A costly mistake New York residents may make when planning their estate is not designating the correct beneficiary for their IRA. This can result in hefty expenses and frustration for surviving family members.

It is not unusual for people who have IRA to leave the beneficiary designation blank or fail to update their beneficiaries. If a beneficiary is not designated, the IRA is automatically transferred to the decedent's estate, which can result in an expensive tax assessment.

If the beneficiary designations are not reviewed and updated periodically, it can result in the name of a deceased person listed as the beneficiary to the IRA. The IRA is not likely to go the heirs of the deceased beneficiary as intended by the IRA owner if the beneficiary list was not set up to allow it.

Individuals should discuss their IRA beneficiary designations with their family and their estate planning lawyer. Not having a beneficiary naming strategy can jeopardize their legacy, with the assets going to an unintended party.

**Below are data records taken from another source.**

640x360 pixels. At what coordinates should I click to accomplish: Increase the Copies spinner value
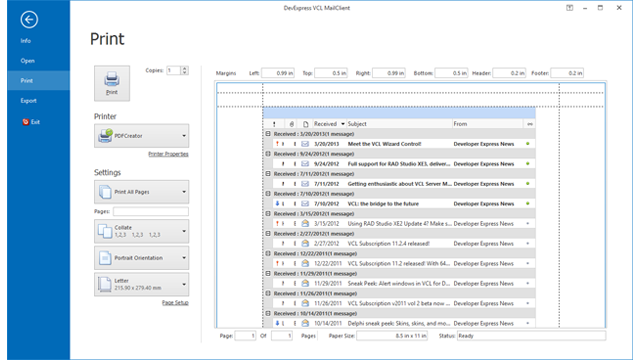point(184,68)
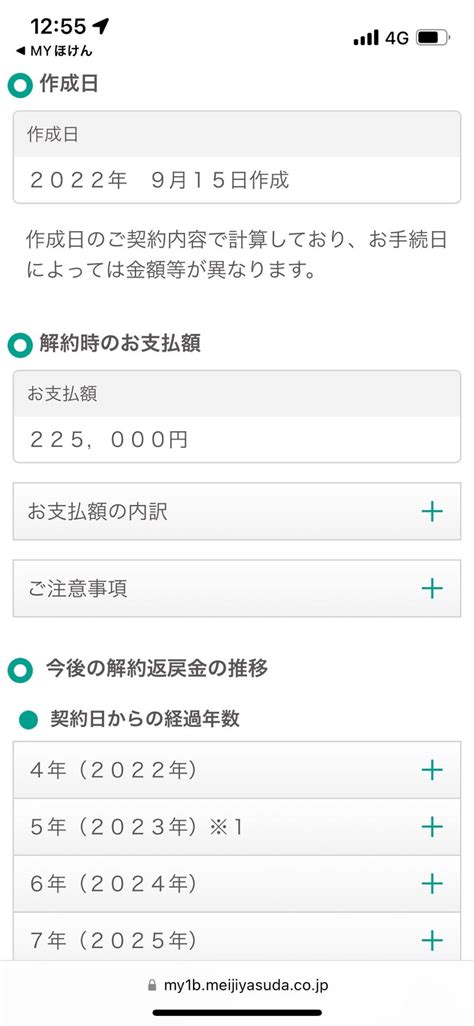The image size is (474, 1026).
Task: Expand the お支払額の内訳 section
Action: (x=236, y=512)
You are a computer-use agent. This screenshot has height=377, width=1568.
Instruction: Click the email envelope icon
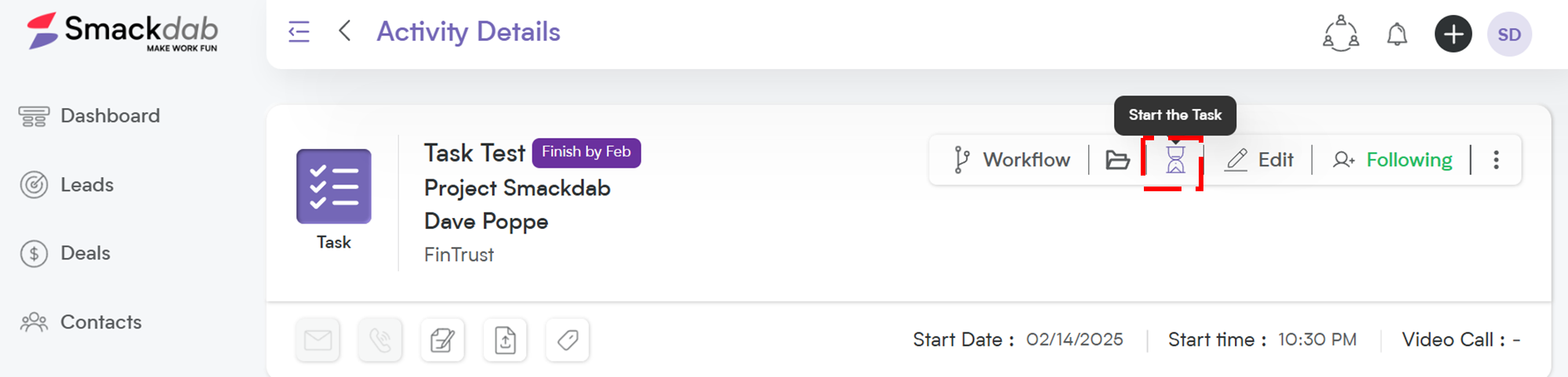coord(318,340)
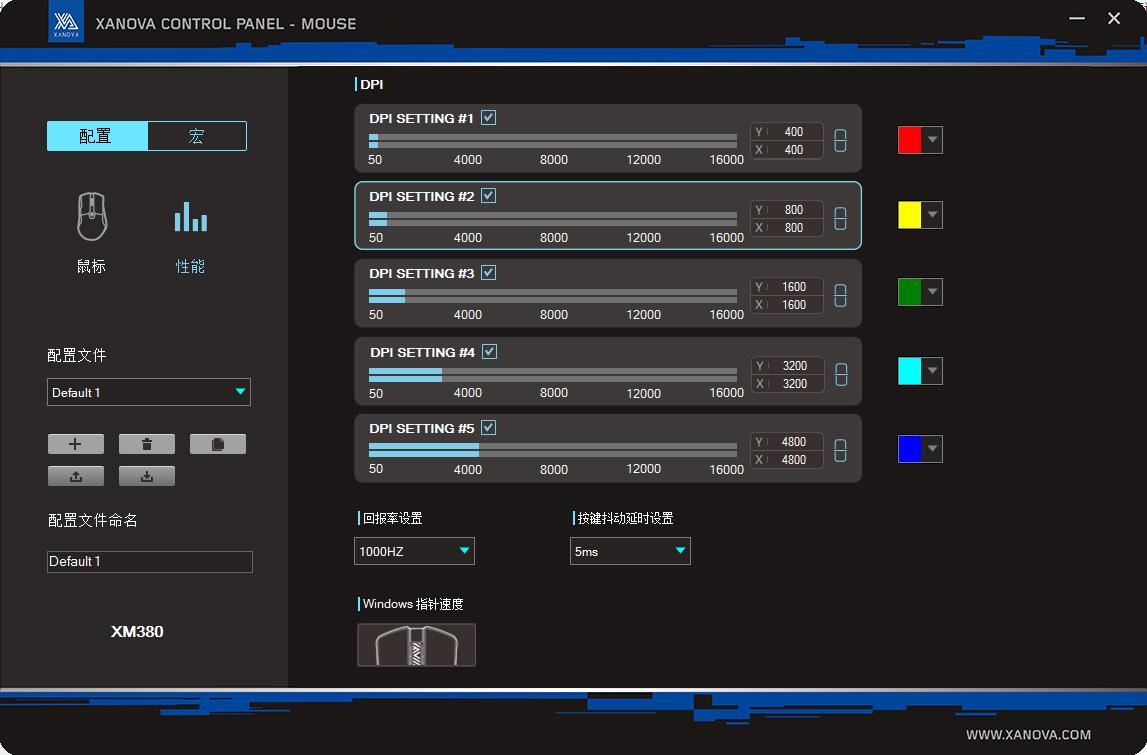Disable DPI SETTING #3 checkbox
The height and width of the screenshot is (755, 1147).
pos(488,273)
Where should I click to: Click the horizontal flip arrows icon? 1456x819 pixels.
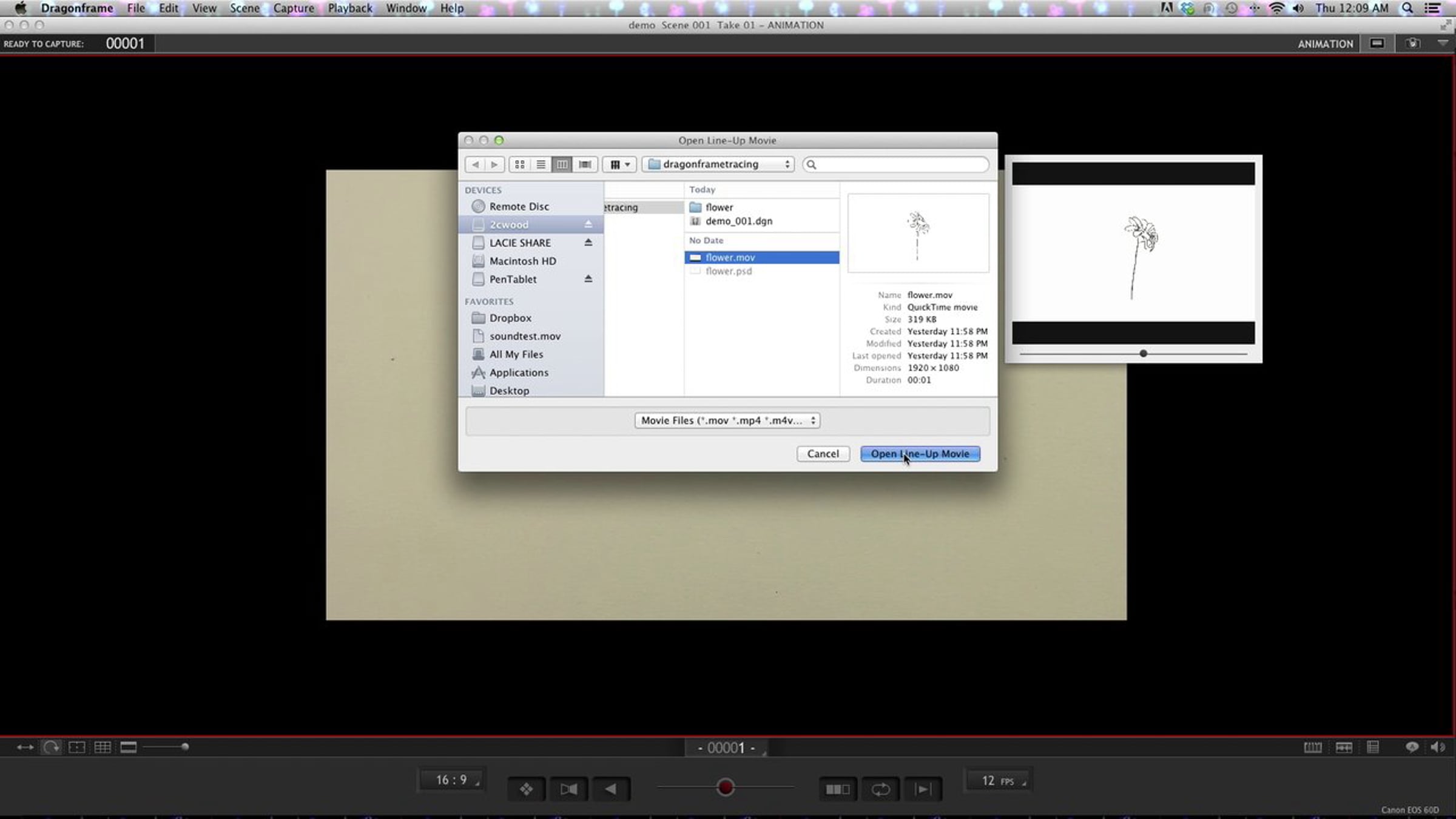[25, 747]
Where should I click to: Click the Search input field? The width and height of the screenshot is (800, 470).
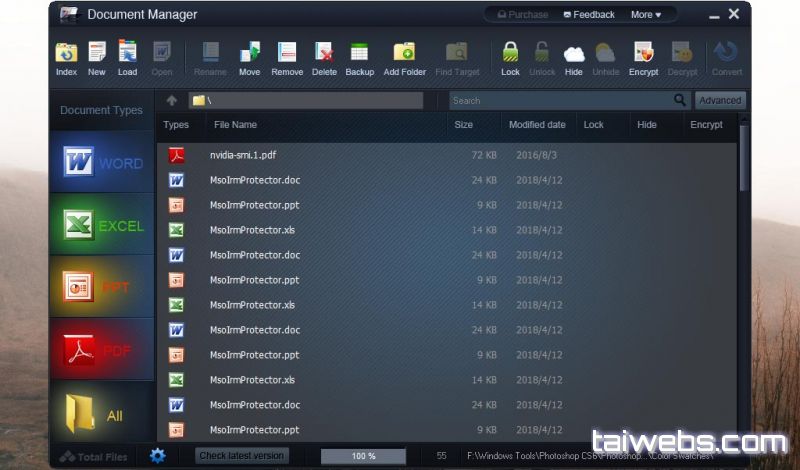click(x=560, y=101)
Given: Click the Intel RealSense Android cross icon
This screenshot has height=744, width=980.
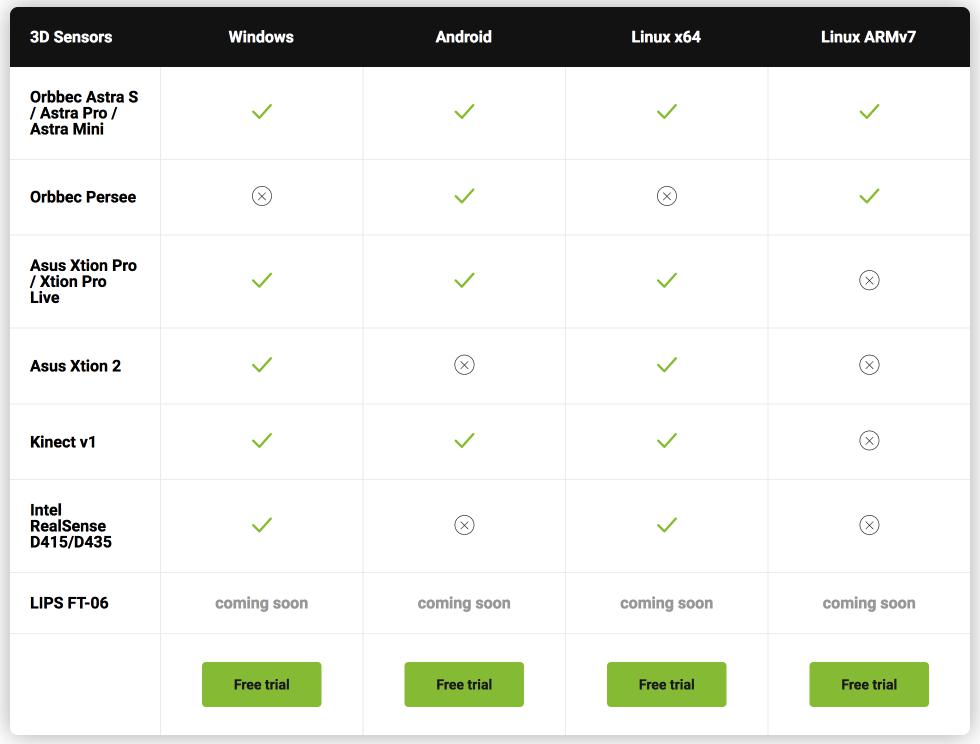Looking at the screenshot, I should 464,525.
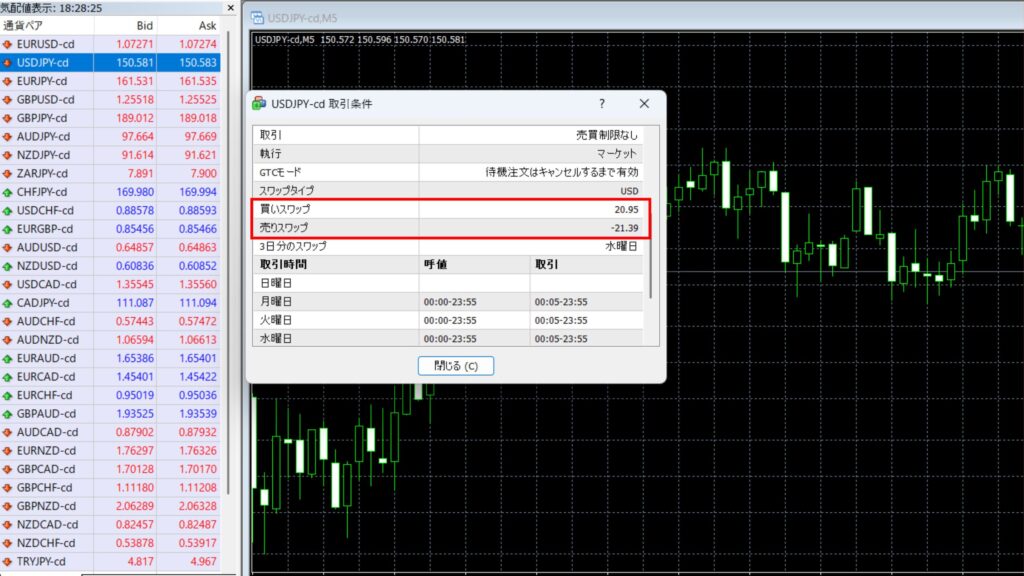Click the green arrow icon beside USDCHF-cd
This screenshot has height=576, width=1024.
tap(8, 210)
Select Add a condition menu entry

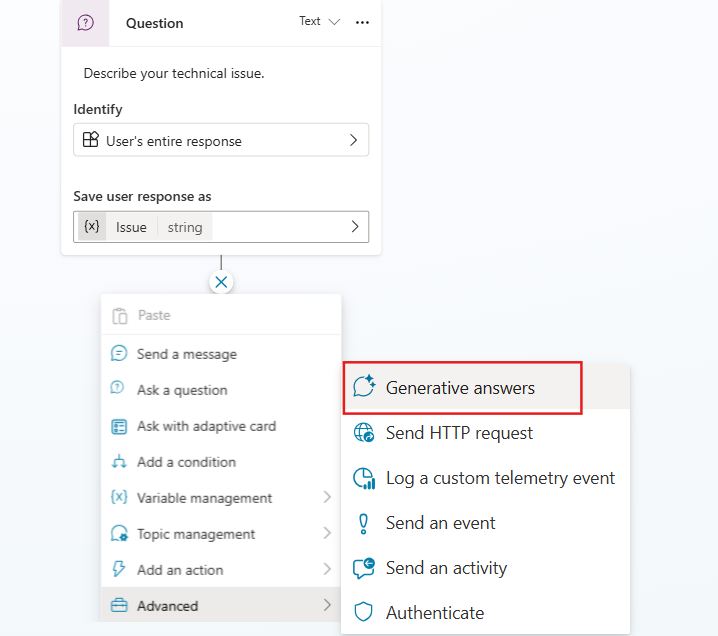[186, 462]
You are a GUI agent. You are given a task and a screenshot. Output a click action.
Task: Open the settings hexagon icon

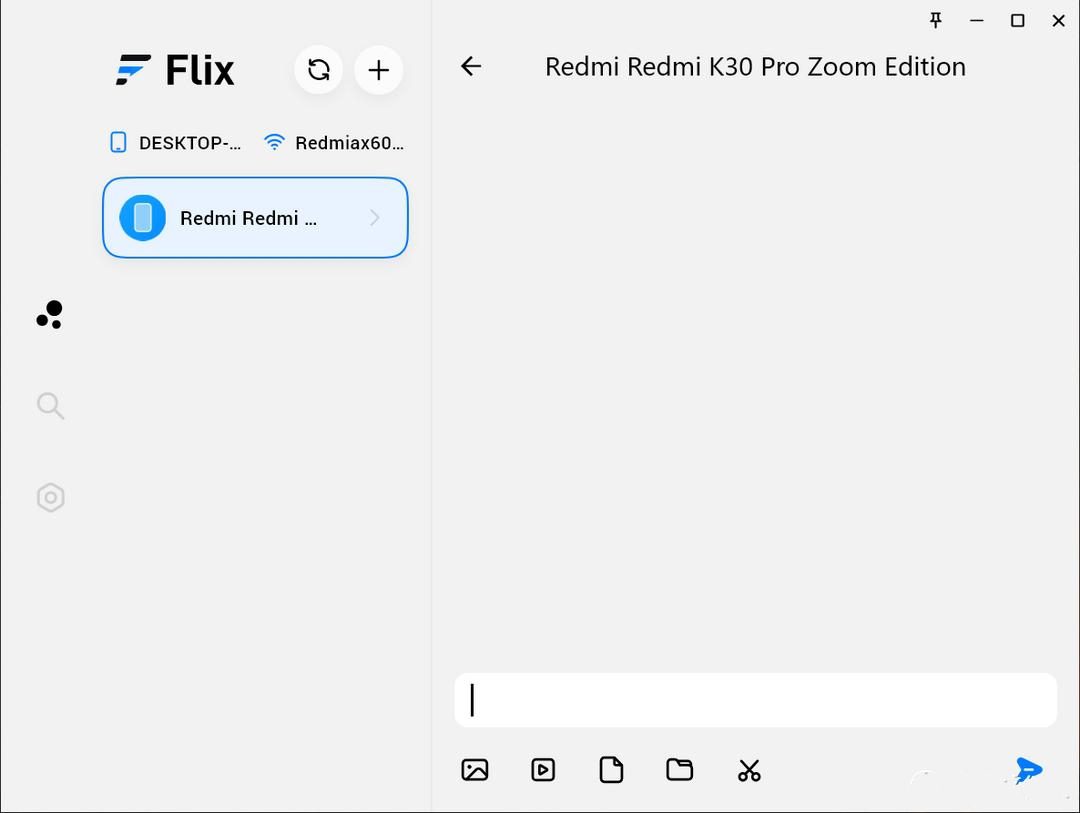coord(50,497)
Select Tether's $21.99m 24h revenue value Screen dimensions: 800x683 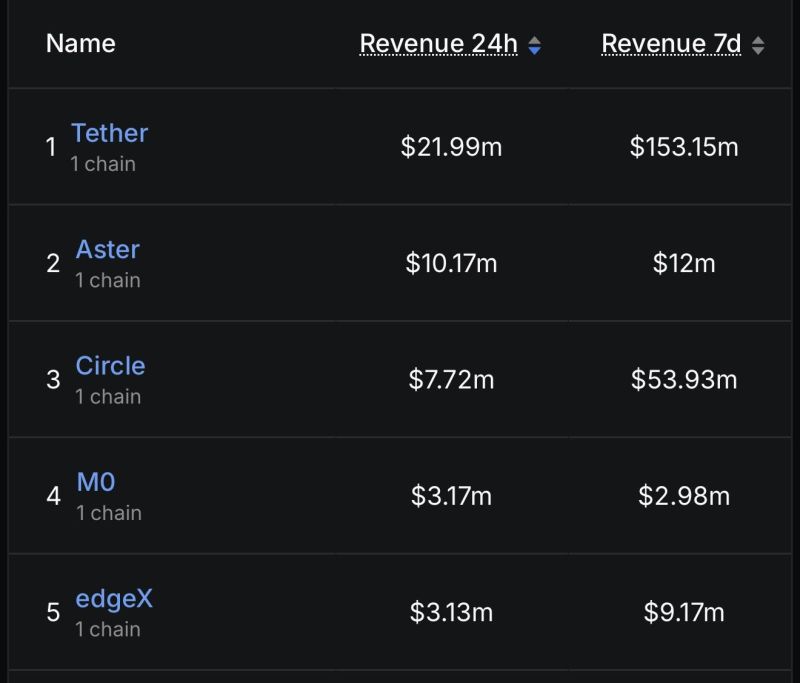click(x=451, y=147)
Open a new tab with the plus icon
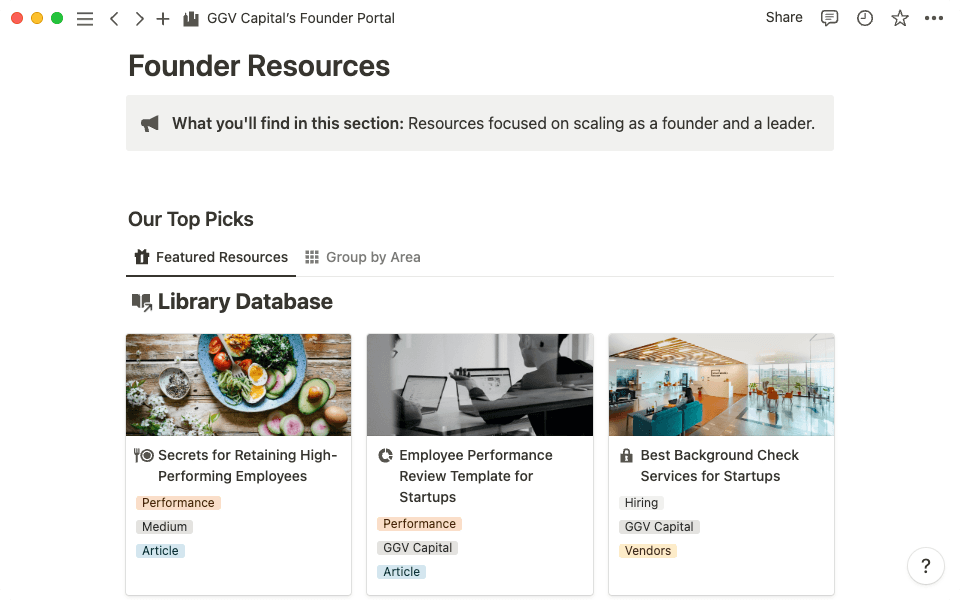 [163, 18]
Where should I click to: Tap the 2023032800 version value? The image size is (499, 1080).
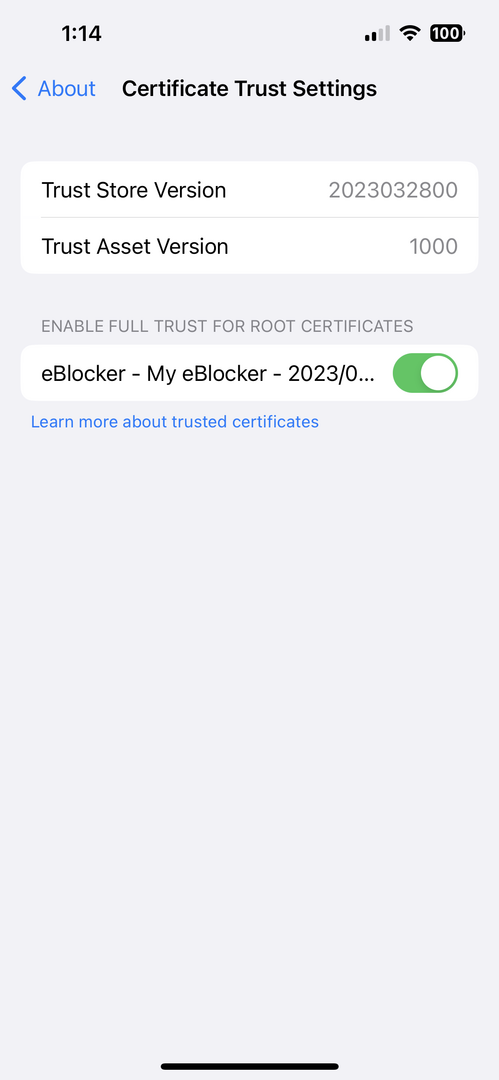(x=393, y=190)
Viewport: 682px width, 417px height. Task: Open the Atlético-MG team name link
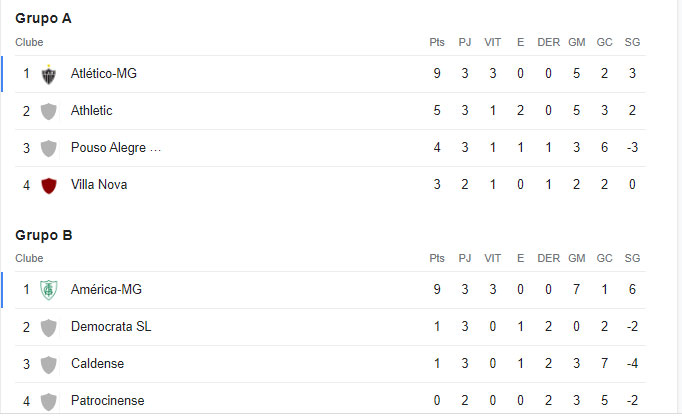pyautogui.click(x=104, y=73)
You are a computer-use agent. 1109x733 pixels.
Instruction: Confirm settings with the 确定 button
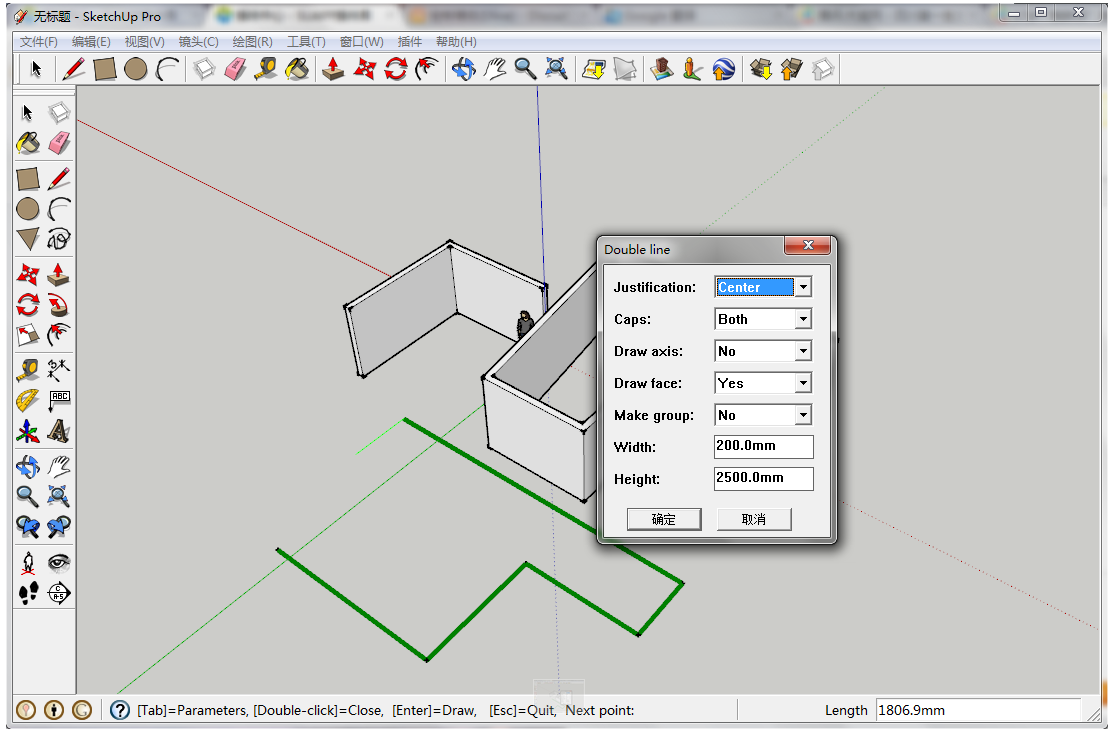click(663, 519)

One question that should be asked when a devising beneficiary name plan for an IRA is whether the money is intended to remain in the family. If there is no desire to keep the money in the family, individuals can list their favorite charity as the beneficiary of their IRA and allow the executor of their estate to take care of the rest.

However, if the IRA is to remain in the family, there are more issues to consider. One is how the IRA should be treated if the account owner is married.

An estate planning attorney may assist clients with determining which legal documents should be in place to ensure that certain types of assets, such as IRAs, make it to the intended parties. The attorney may advise of tax implications of certain estate planning strategies.